I agree with “stephen” that some sort of modification seems to be occurring. While some of this could be random newspaper noise solely to sell papers, one can hope that some actual serious questioning is taking place of the various absurdities – such as intrinsic harm – upon which the current child sexual abuse hysteria is based.

I agree with the idea of a sea change. My considered view, however, is that it will still be quite some time before minor attraction can be explored more thoughtfully in the public domain toward, as I have been arguing all the while, toward cultural acceptance and management of para-modern, non-mass-industrial human relationships.

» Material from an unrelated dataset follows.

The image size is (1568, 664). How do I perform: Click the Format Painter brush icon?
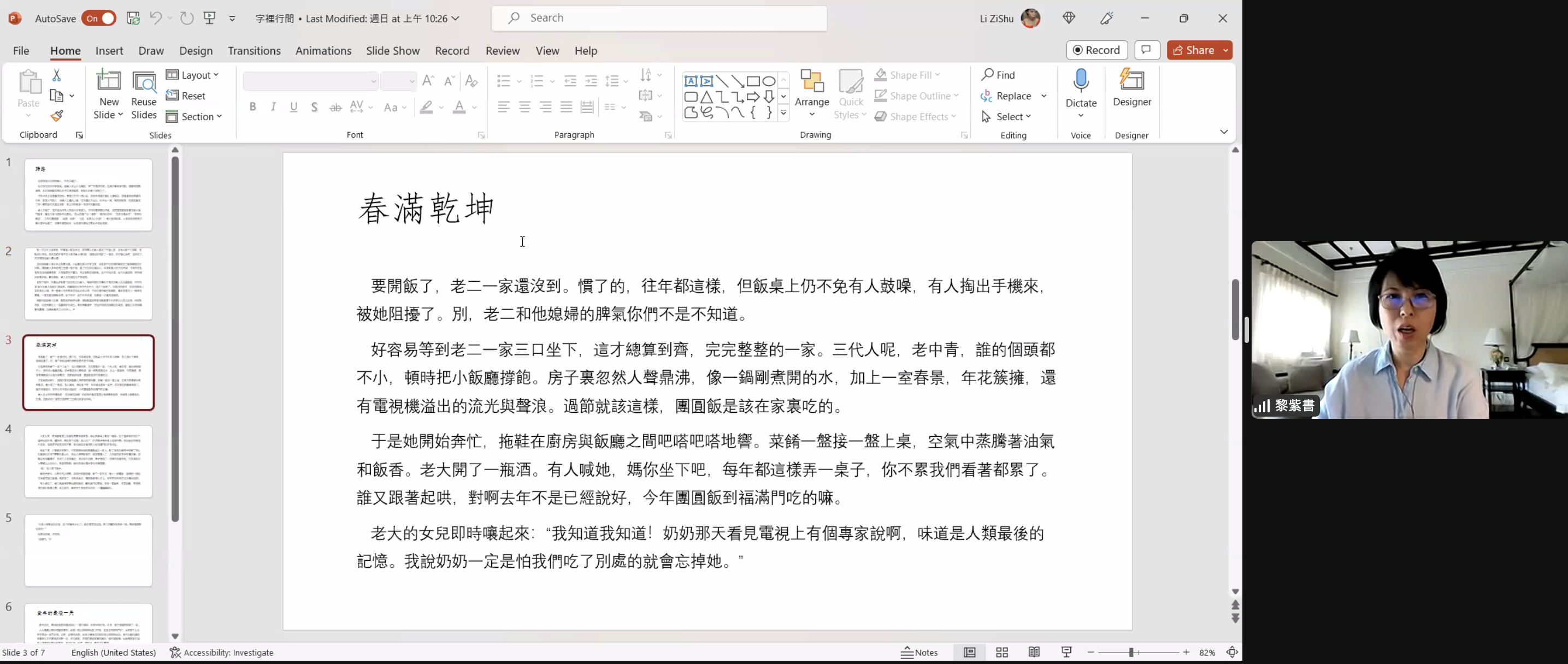[57, 116]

What is being exposed here in the meantime has nothing much whatever to do with relationships between children and adults, in the broad or narrow sense, but the industry built around, in the Anglophone world, satanic cult busters, lawyers, ‘therapists’, ‘researchers’ and the rest of them. It is not about protecting children and never was, only about the money to be made in huge compensation payouts for manufactured ‘victims’.
I am pursuaded that Western mass-society will first have to come to terms with mental illness, and the not so coincidental move away from institutionalisation toward community-based care for sufferers.
In due course, all will be well.

Excellent news, Tom. While acknowledging your own caveats, I think we might be observing a sea change. Maybe the biggest problem we face in this country, though, is the tabloid press. Leveson may help us, if it can be forcefully implemented. (But I’m not holding my breath!)
What would be best of course would be if people didn’t buy these wretched papers. Whenever I visit a house where the SUN is lying around, I wonder whether the owners have ever considered the morality of buying such a hateful, mendacious publication. (I’m not talking about page 3 of course!) It is especially ironic that the families involved are sometimes (nominally) christian.